Abstract

There are both psychological and biological reasons to expect that certain areas of learning will present young children with Down syndrome with significant problems. Knowledge of the neurological underpinnings of these specific difficulties can often allow compensatory teaching strategies to be put in place, however, and some of these have proved highly effective. The impact of the psychological environment on the progress of development in children with Down syndrome is less well understood. Experience of how others respond to their attempts at understanding the physical and social world and the balance of successes and failures they experience in their early learning are both likely to influence the approach to learning adopted when faced with mastering new skills. Findings from inter-linking studies of cognitive and socio-cognitive development which have explored learning behaviours at different ages and at different developmental stages illustrate how a learning style can sometimes evolve over time in which less than efficient use is made of current levels of cognitive ability. Social ploys are sometimes used to avoid engagement in learning, with the net effect that opportunities to learn new skills are not fully exploited and old skills are sometimes inadequately consolidated.
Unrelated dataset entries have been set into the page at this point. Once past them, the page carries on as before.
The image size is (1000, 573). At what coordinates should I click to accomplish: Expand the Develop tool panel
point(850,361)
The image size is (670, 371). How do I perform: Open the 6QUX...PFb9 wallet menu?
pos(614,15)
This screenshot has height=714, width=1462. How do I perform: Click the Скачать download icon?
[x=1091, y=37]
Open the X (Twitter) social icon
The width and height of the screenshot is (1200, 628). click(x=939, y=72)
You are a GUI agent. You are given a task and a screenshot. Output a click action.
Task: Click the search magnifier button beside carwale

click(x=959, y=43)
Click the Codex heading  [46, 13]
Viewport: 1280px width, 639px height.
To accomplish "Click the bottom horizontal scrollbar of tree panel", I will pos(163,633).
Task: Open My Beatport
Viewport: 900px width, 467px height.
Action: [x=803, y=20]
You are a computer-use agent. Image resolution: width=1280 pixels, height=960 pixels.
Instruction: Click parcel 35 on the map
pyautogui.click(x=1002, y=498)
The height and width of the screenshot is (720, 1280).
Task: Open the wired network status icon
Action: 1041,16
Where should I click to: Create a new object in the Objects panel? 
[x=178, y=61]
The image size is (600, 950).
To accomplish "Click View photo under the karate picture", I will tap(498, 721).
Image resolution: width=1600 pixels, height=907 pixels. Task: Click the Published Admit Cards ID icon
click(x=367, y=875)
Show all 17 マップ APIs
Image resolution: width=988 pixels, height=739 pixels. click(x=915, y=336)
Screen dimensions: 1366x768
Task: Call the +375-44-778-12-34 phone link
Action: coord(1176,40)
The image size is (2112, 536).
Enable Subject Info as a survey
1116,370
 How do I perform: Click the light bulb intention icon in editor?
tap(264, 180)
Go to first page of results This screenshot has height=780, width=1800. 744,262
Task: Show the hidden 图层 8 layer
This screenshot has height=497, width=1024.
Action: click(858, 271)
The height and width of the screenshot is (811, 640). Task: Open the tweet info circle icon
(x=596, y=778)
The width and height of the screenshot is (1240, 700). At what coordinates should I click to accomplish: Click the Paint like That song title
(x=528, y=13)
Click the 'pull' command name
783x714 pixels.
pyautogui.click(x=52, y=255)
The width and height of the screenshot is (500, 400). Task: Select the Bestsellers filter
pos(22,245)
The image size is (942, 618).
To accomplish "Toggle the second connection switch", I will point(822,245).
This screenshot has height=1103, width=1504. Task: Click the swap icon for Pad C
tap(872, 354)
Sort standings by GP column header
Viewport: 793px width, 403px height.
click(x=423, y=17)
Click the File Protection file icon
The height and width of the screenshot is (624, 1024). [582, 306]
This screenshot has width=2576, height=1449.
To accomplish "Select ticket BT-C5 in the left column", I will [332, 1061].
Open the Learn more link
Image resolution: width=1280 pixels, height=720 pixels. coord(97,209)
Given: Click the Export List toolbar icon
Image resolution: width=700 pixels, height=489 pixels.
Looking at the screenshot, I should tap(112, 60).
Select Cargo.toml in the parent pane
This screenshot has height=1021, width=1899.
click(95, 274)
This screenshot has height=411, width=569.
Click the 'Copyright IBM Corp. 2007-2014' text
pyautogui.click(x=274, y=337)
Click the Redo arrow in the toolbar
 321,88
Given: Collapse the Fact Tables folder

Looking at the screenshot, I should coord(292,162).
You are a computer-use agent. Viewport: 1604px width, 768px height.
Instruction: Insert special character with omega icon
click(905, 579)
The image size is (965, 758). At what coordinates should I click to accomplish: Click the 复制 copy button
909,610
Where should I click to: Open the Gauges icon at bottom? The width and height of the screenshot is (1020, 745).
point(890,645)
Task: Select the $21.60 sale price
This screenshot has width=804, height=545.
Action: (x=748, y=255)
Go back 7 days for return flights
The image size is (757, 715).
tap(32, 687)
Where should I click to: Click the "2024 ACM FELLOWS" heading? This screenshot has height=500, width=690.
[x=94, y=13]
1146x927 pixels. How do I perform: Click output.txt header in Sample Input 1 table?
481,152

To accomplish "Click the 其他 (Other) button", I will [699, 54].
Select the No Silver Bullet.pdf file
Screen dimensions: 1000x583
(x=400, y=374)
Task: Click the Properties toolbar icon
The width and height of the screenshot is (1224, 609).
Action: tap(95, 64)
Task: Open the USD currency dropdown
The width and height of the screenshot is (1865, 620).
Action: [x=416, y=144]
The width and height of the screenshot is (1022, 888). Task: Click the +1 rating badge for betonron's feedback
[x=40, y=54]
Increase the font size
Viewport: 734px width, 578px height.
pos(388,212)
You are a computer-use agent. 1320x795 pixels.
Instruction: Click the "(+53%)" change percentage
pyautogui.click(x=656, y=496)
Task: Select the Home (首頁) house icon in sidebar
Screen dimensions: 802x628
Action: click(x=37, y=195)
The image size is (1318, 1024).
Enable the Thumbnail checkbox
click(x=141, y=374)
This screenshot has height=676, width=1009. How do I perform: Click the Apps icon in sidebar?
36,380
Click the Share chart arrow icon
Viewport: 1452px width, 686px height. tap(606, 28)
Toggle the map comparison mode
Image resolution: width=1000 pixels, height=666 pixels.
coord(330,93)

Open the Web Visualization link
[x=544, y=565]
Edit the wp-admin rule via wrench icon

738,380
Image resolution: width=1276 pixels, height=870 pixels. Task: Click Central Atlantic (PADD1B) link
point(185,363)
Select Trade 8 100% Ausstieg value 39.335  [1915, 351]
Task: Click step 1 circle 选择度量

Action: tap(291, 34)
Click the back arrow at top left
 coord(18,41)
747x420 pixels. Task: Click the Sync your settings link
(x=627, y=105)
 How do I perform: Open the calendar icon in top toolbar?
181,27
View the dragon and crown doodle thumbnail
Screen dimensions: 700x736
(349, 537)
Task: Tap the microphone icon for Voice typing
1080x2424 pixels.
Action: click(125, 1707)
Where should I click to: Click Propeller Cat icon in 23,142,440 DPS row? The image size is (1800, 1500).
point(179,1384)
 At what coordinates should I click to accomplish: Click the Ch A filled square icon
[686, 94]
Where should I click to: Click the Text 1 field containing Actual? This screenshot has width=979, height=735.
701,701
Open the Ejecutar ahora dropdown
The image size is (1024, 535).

Findings of a misuse of social skills in cognitive contexts do not necessarily provide support for the widely-held view that social understanding is an area of strength in children with Down syndrome and less vulnerable to disruption than cognitive development. Data from a recent study of face-processing abilities suggest that there may in fact be a specific weakness in a fundamental skill normally underpinning the development of social understanding: the ability to recognise differences in emotional expressions. The children with Down syndrome in this study had few problems in correctly identifying individual faces but evidenced difficulties in reliably interpreting the emotional expressions portrayed in these faces. These findings are consistent with the emerging picture of neurological disruption in Down syndrome and with what is known of the neurology underlying this key component in social cognition. As most learning takes place in a social context, the findings have implications for adult-child and child-child learning partnerships and would seem to merit further investigation.